(Collected data)
_ _ _ _
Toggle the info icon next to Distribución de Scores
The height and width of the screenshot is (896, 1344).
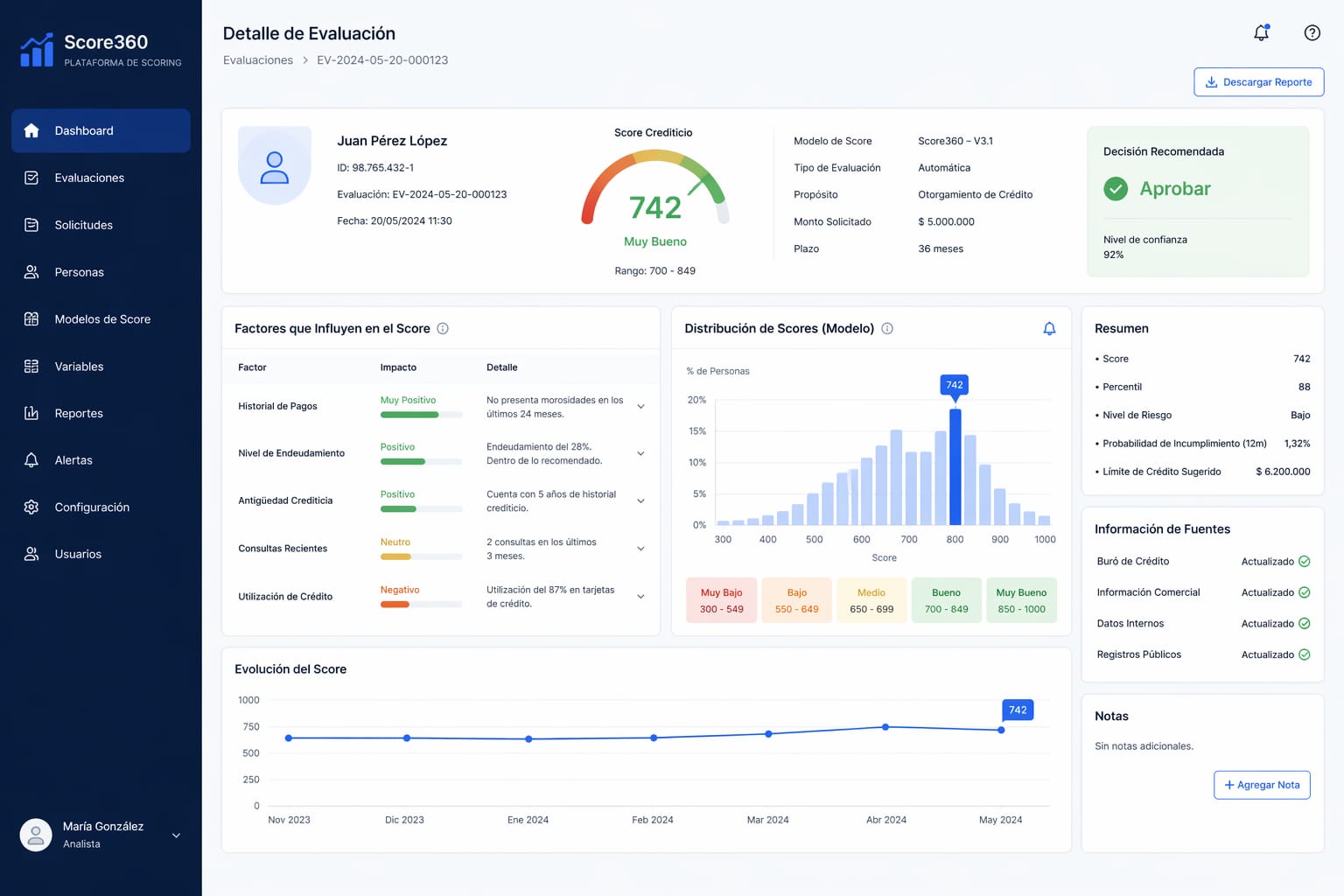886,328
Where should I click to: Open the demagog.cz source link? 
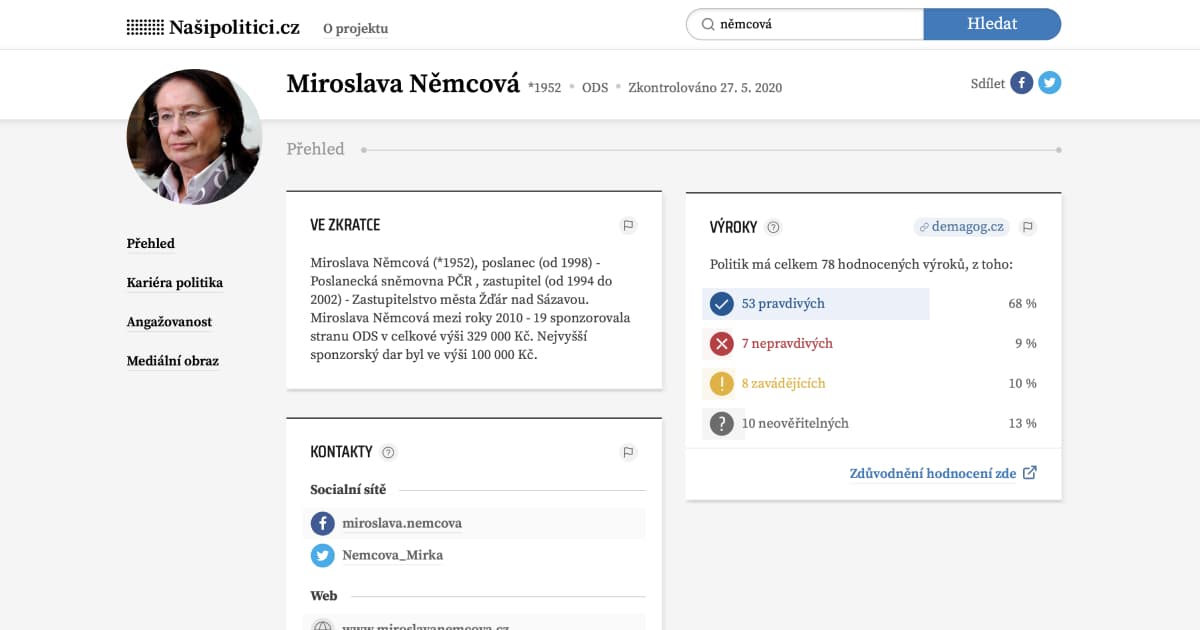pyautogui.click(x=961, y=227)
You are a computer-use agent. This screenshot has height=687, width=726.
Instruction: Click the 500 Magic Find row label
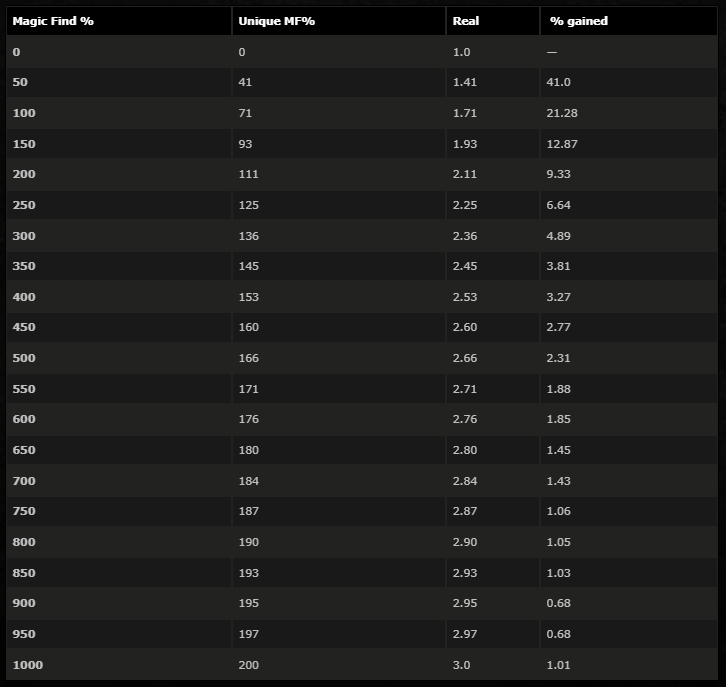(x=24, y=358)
_ _ _ _
About this exercise - Return the lines exactly, from the one containing "Where should I" through the last line above, including both ends and excluding every picture.

Task solution -
Where should I click to: Open the demagog.cz source link? 
pyautogui.click(x=961, y=227)
You are a computer-use agent. This screenshot has height=687, width=726.
Instruction: Click the 500 Magic Find row label
(x=24, y=358)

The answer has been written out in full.